Still fresh in the memory of the energy sector is the mostly useless ESOS scheme. In 2014, the Environment Agency and demolished DECC were made responsible for administering the implementation of ESOS schemes to all applicable businesses in the UK. The EU directive was rumoured to become UK energy policy but no movement happened in this direction, although this is no great loss to our green laws. ESOS urged companies to have a think about energy efficiency by browsing the recommendations in the energy audit but enforced no action from this assessment. How this is useful to anybody is a question many business voices have asked since the scheme landed.
The next audit is supposed to take place after four years so that leaves plenty of time to continue emitting toxic levels of carbon to the atmosphere before a last minute LED instalment, or more realistically, for the scheme to be scrapped.
Instead, energy efficiency should be incentivised so companies are empowered to act environmentally.

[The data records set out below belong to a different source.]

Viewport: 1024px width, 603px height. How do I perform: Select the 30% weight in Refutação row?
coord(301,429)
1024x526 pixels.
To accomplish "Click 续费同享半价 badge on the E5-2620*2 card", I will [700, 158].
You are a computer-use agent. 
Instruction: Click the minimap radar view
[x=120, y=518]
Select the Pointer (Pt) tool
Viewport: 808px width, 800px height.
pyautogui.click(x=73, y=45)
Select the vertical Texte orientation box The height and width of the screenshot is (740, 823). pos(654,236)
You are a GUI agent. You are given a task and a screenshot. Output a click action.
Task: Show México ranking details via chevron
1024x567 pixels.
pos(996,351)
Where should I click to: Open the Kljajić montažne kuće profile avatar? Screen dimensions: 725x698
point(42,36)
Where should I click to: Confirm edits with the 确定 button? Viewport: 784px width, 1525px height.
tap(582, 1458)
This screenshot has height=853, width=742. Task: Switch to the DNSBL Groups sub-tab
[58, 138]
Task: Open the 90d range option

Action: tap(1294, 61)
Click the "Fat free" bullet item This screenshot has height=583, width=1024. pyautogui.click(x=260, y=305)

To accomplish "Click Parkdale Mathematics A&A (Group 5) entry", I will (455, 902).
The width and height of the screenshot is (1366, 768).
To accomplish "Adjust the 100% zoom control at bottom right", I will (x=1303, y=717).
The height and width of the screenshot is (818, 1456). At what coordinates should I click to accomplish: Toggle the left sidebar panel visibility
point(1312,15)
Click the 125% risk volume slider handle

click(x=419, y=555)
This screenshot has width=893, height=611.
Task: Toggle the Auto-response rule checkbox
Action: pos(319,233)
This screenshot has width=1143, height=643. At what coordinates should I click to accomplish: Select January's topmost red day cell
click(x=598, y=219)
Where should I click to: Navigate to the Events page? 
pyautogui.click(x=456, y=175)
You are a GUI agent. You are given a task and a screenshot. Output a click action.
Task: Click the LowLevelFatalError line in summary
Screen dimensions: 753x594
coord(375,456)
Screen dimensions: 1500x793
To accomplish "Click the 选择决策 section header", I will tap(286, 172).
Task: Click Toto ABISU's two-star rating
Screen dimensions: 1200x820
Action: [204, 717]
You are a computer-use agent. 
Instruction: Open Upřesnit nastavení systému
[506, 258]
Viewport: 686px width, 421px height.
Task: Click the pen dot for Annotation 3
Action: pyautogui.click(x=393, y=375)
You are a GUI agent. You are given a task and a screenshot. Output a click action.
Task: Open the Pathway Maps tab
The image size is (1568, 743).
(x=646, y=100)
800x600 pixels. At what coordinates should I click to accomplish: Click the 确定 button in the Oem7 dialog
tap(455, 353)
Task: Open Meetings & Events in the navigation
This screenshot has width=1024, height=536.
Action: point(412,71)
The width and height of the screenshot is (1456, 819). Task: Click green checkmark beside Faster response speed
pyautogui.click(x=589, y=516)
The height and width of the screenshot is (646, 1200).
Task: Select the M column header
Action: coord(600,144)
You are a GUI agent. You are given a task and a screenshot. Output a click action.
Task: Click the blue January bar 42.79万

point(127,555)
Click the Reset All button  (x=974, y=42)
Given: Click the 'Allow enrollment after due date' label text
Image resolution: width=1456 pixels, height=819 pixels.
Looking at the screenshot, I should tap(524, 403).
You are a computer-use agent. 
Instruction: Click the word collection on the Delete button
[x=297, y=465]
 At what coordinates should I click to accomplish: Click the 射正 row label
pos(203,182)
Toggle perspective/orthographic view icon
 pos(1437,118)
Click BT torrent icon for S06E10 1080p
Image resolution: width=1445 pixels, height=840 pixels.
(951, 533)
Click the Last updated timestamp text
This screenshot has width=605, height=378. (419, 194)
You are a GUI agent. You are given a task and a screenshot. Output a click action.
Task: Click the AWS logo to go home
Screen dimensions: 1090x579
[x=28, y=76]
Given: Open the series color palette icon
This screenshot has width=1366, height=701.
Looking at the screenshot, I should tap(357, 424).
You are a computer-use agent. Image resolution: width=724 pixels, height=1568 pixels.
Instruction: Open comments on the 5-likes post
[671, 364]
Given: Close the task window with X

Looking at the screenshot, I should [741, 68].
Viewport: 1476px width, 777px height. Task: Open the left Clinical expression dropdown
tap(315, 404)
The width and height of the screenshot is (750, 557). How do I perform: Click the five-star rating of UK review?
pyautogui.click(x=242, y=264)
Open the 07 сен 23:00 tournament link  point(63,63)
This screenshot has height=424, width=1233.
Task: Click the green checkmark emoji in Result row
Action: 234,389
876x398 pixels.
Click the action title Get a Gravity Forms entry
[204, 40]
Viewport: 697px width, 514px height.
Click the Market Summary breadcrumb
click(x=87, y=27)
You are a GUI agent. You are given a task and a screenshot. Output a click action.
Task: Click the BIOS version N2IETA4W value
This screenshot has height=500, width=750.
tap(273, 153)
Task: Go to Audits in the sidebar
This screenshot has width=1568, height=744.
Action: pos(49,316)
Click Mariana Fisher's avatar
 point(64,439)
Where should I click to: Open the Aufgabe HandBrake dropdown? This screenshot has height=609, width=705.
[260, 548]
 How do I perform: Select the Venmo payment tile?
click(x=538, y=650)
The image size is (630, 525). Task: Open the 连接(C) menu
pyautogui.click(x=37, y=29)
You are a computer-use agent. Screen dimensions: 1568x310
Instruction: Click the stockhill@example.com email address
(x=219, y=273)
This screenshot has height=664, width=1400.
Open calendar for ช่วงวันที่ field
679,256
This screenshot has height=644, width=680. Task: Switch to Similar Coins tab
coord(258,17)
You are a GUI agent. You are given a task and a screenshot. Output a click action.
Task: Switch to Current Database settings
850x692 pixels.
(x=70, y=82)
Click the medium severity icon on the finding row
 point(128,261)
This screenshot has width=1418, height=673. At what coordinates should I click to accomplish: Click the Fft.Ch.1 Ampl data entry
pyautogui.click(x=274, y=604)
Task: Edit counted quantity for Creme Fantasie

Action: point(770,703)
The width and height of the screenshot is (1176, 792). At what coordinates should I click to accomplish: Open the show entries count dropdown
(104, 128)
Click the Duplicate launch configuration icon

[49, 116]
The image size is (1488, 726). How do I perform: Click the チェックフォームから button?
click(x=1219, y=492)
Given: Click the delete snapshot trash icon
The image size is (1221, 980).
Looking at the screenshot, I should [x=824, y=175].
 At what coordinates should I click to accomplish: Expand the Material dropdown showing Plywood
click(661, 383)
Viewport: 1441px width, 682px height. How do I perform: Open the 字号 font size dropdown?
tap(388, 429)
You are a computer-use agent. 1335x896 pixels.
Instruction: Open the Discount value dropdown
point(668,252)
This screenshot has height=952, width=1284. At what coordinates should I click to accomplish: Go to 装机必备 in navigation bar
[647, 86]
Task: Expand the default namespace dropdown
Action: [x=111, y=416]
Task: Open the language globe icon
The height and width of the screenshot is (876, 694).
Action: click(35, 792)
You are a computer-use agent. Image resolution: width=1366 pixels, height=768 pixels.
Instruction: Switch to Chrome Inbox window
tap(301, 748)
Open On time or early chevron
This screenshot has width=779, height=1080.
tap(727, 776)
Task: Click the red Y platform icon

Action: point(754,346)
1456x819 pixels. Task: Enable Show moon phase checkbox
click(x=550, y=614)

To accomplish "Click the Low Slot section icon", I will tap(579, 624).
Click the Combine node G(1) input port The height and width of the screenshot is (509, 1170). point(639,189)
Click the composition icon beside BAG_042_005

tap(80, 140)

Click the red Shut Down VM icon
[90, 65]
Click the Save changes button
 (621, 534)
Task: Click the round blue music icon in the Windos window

Initially, George Osbourne implied low carbon measures identified in ESOS audits could be incentivised by subsiding them ‘subject to strict value for money criteria’ but this was never enacted. Germany lead by a good example as the government gives out tax breaks to companies who achieve ISO 50001 (energy management targets) so their industry can work to combat global warming. The benefits of being green include reduced energy bills and increased profitability from being a social responsible company but a cultural change needs a financial push to get us moving in the right direction.
Hopefully the department of Business, Energy and Industrial Strategy will come up with a more successful way for businesses to make an impact on achieving carbon reduction.